They dont swap spaces, meaning Hendersons marker is still standing ontop of him. When man marking you are always chasing, so he cant cover that area before Henderson runs into it. So when a ball comes over the top into that area you only run once Henderson would already be running full speed into that area.
7:47 a glimpse into the future of tactical analysis 🤣
I am more than happy if we shithouse our way to survival this season. Scrape 1-0 wins over stronger sides and try and get 2 against the other relegation teams. Can worry about style of play next season after we're rid of the dead wood
One thing I still don't understand is why they don't use switching when man marking like in basketball. It would correct a lot of the problems shown in this video.
Gracias, Senior Bielsa!!!
We will never know if it went "wrong", or not. As a Leeds supporter, all I wanted from this season was survival and Marcelo wasn't given the full opportunity to that. I would have been prepared to go down with Marcelo as he also had the perfect championship experience. The new manager has no premiership or championship experience at all. What a risk the board has taken. Anyway, we will never know.
Bueno.
Jack Charlton hated man-marking defensive systems (insisted on by by previous Leeds skipper Freddie Goodwin) and was allowed to dictate his own zonal system under Revie.
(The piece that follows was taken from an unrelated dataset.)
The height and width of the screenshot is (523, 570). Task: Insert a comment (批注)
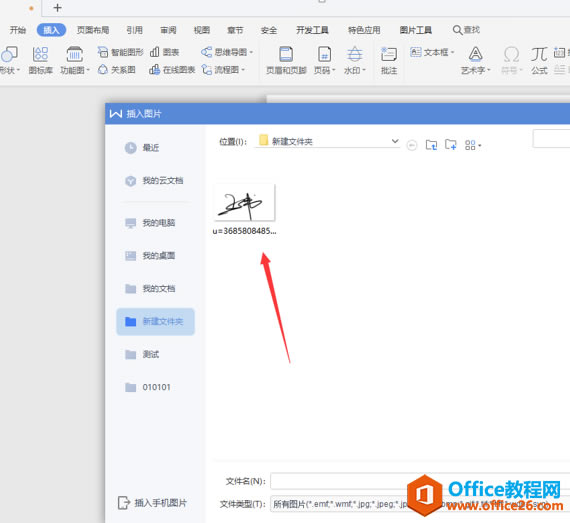(389, 60)
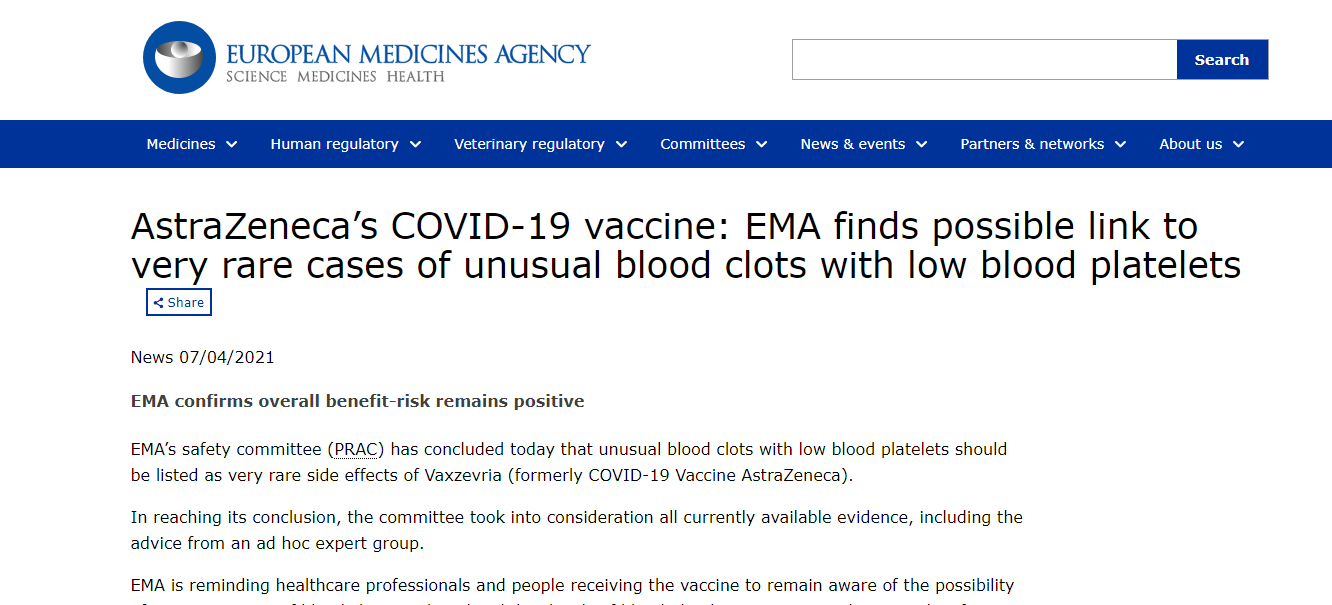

Bring him to Man United for a year! Not for any sort of tactical benefit, but just to whip them in training
The players are just gonna moan and walk around just like they are under ralf.
@@Beeeman-u3s Ralf isn't mean enough, Bielsa wouldn't hesitate to throw his chair at Maguire's giant head lol
Kinky
Lmao United’s players are utterly incapable of Bielsa’s demands. There is nothing that can save United. Club has an ego it will never match again on the pitch.
Their bodies will literally refuse haha - there would be so many injuries
I feel like this chap doesn't understand why the man marking failed. It didn't fail because it was man marking it failed in your specific example because people weren't tracking their man.
In all the examples given if all players had done their job the sitautions wouldn't have occurred. For example in the Liverpool goal if Klich had followed Henderson the opportunity wouldn't have occurred, but instead he let his man run on.
It’s a conjunction thing. If Klich tracks the man out wide, he’s abandoned the central areas so Thiago (for example) has an acre of space to find a pass, which he will do if he has time.
That’s how Liverpool ripped them apart. Send the central players wide, bring the wingers inside and Leeds are suddenly at sixes and sevens and Liverpool can capitalise on the confusion.
Even if everyone marks their man perfectly, the ability of the wing backs and Van Dijk to find passes leaves Salah/Jota/Mane/Firmino/Diaz one on one and Firpo especially gets cooked. It’s a bad system to play against the top sides.
Having said all that, I still don’t think they should have sacked Bielsa.
Well as jj alluded to, if you prioritize a man marking system, naturally you're at a disadvantage when you come up against a team that attacks in constant and conditional positional rotation (coming to be the bread and butter of modern football).
Either, you'd need tactical perfection on defense because your team would need to be prepared for a virtually infinite number of attacking permutations and combinations or you'd have to hope that you pressure the opposition enough to have an off or less productive match day compared to yours.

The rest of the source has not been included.